EXTRAIT DU DOCUMENT:
--*--

Photo de la boite de Lure of the Temptress
Lure of the Temptress, capture d'écran Lure of the Temptress, capture d'écran Lure of the Temptress, capture d'écran
Étrangement, l'association entre point & click et heroic fantasy n'a été utilisée que parcimonieusement par les développeurs de jeux vidéo ces vingt dernières années. Il existe pourtant quelques perles réunissant avec brio ces deux univers, à commencer par le titre qui nous intéresse aujourd'hui. Lure of the Temptress, commercialisé en 1992, fut le premier jeu d'un petit studio de développement britannique baptisé Revolution Software, studio qui connaîtra la consécration dans le milieu des années 90 avec la saga Broken Sword, plus connue dans nos contrées sous le patronyme « Les Chevaliers de Baphomet ». C'est pourtant avec des softs comme Lure of the Temptress ou Beneath a Steel Sky sorti deux ans plus tard, que la firme put acquérir suffisamment d'expérience dans le domaine du jeu d'aventure pour concurrencer la référence Lucas Arts sur son propre terrain. Retour sur les débuts d'un développeur culte...

Quand un pécore se découvre une âme de héros...

Comme mentionné en introduction, LOTT prend place dans un contexte médiéval. Après des décennies de guerre, le Roi est enfin parvenu à instaurer une paix durable au sein de son royaume, gommant les querelles entre ses sujets et faisant prospérer l'agriculture. Un beau jour, le souverain se rendit, suivi de sa cour, dans un village pour disputer une partie de chasse dans les environs, offrant à un jeune paysan du nom de Diermot de gagner quelques pièces d'or en œuvrant comme rabatteur. Hélas, cette apparente tranquillité allait bientôt prendre fin avec l'arrivée d'un messager, informant le roi d'une révolte menée par une enchanteresse du nom de Séléna, dans le lointain village de Turnvale. Prudent, Diermot prit le parti de s'éclipser discrètement afin d'éviter de courir au devant des ennuis. Le destin allait en décider autrement, puisque sa monture décida de son propre chef de suivre le souverain et sa garde, chevauchant jusqu'à Turnvale. Il s'avéra qu'il s'agissait d'un piège, et que Séléna avait levé une armée de créatures inhumaines : les Skorls. Tombé dans une embuscade, le contingent fut décimé et le roi tué, ne laissant que quelques survivants. Diermot, quant à lui, fut désarçonné dès le début de la bataille et perdit connaissance suite à sa chute. Il ne se réveilla que quelques heures plus tard, dans une cellule perdue au fin fond du donjon de Turnvale. Vous l'aurez compris, c'est ce parfait anti-héros que vous serez amené à incarner. Le but de l'aventure consistera dans un premier temps à vous évader de votre cellule, mais évoluera bien vite pour vous faire assumer un rôle actif dans la chute de Séléna. L'occasion de vous apercevoir qu'un Mal bien plus grand est à l’œuvre, et que l'ensorceleuse n'est finalement que le simple pantin d'un démon ancestral.

--*--

CONSIGNE ÉCRITE: Rédigez la suite du texte sur Lure of the Temptress en reprenant juste après sa dernière phrase.

DONNÉES DISPONIBLES:
--*--

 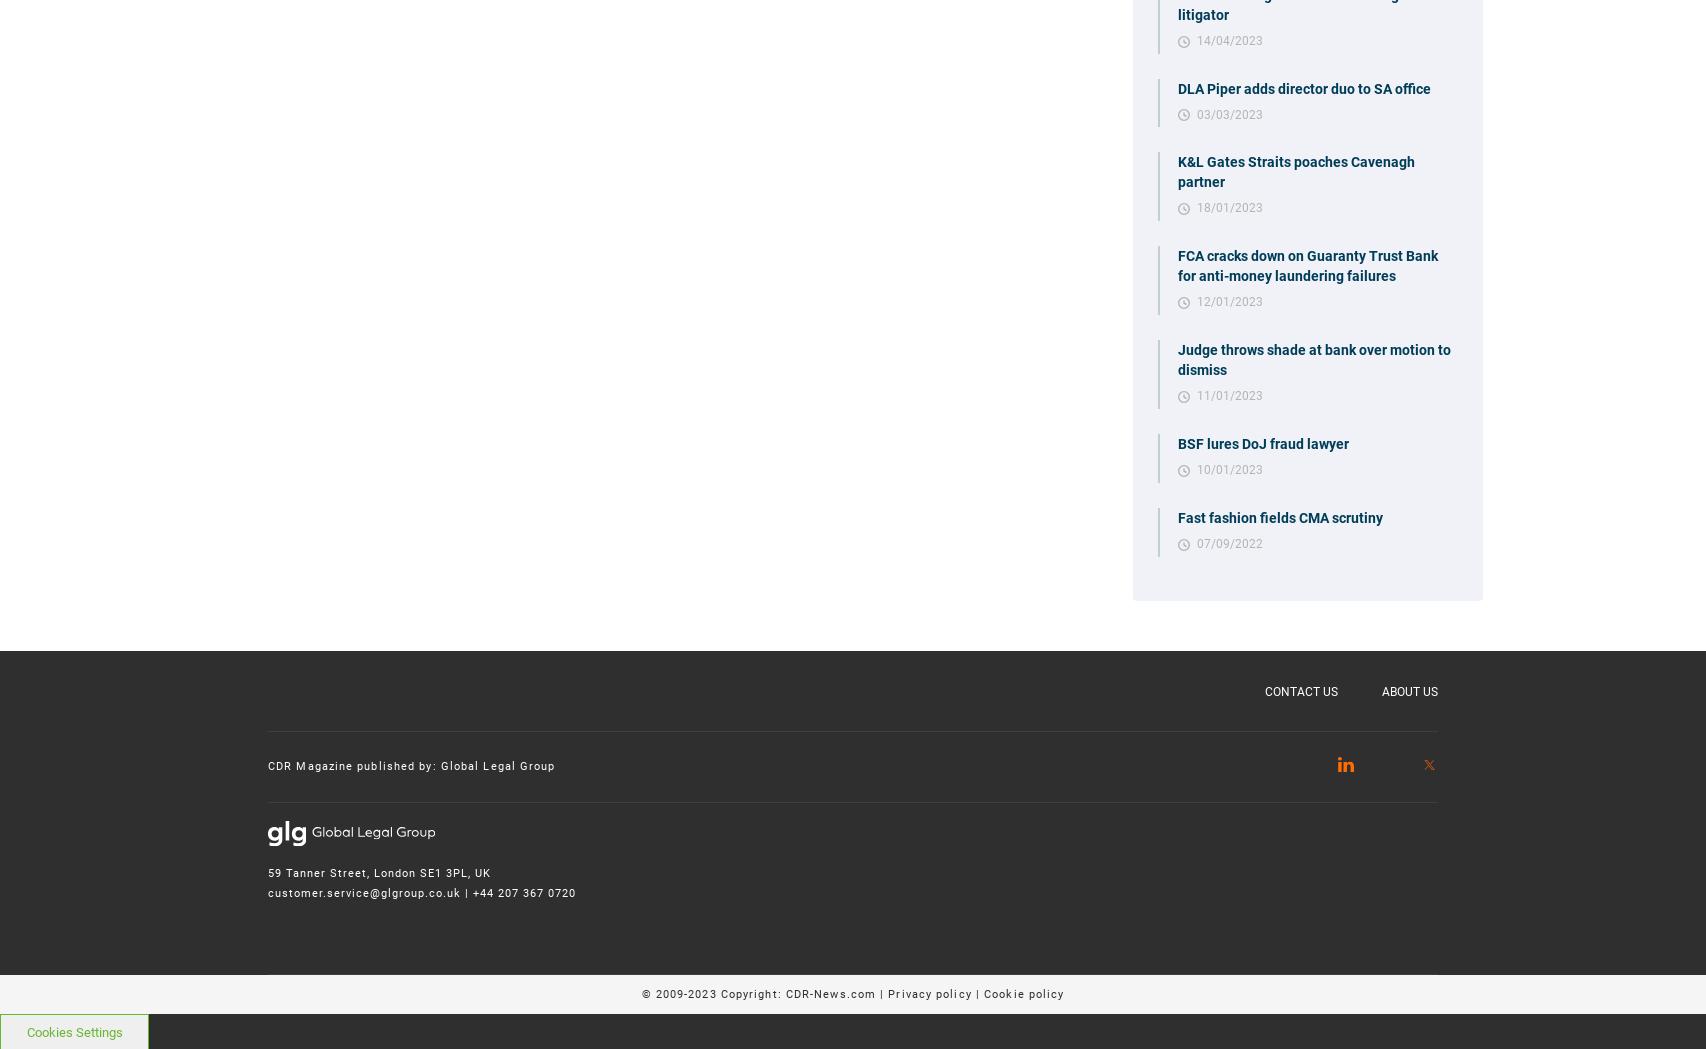 I want to click on 'FCA cracks down on Guaranty Trust Bank for anti-money laundering failures', so click(x=1177, y=265).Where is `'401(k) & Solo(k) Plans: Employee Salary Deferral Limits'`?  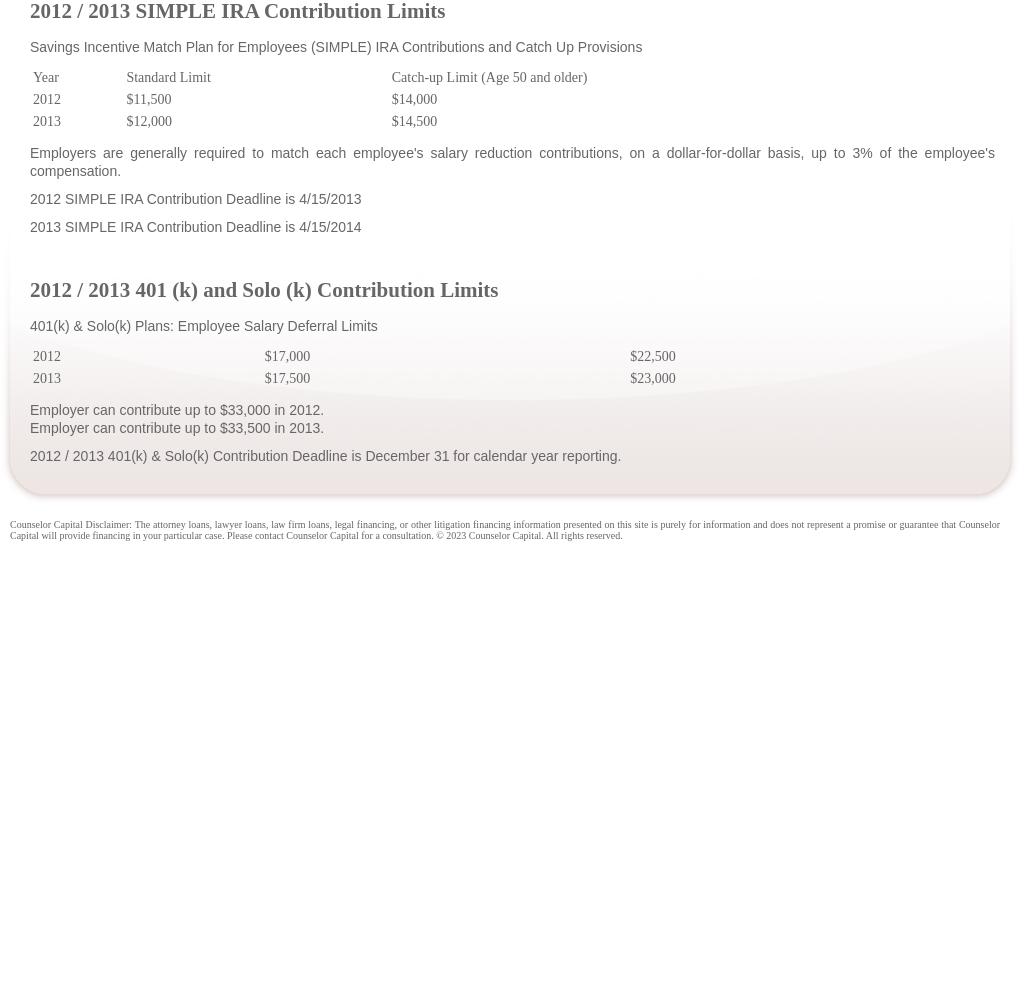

--*--

RÉSULTAT CI-DESSOUS:
Le scénario de Lure of the Temptress, distillé au travers de quelques séquences textuelles entrecoupées de cinématiques et dialogues, s'avère d'une qualité largement suffisante pour garder le joueur en haleine jusqu'au terme de son aventure. Rappelons que nous sommes face à un jeu commercialisé dans le début des années 90, époque à laquelle il jouissait d'une scénarisation clairement supérieure à la majorité de ses concurrents.

Le Virtual Theatre, une évolution majeure des nineties

Mais là ne se situe pas la seule force du soft de Revolution Software par rapport aux autres titres de cette période. Dans les années 90, Lucas Arts exerçait une domination quasi-totale dans le monde du jeu d'aventure, tant et si bien que rares étaient les firmes à oser venir concurrencer ce géant sur son propre terrain. Depuis Maniac Mansion, tous les point & click Lucas s'appuyaient sur le génial moteur SCUMM (Script Creation Utility for Maniac Mansion), se basant sur un certain nombre de verbes affichés en bas de l'écran, et permettant différentes interactions avec les éléments affichés à l'écran en constituant des phrases. Il s'agissait là d'une évolution plus ergonomique du système utilisé dans les jeux d'aventure textuels (et de leurs premiers équivalents graphiques comme King's Quest de chez Sierra), où il était demandé au joueur de taper en toutes lettres au clavier les actions à effectuer.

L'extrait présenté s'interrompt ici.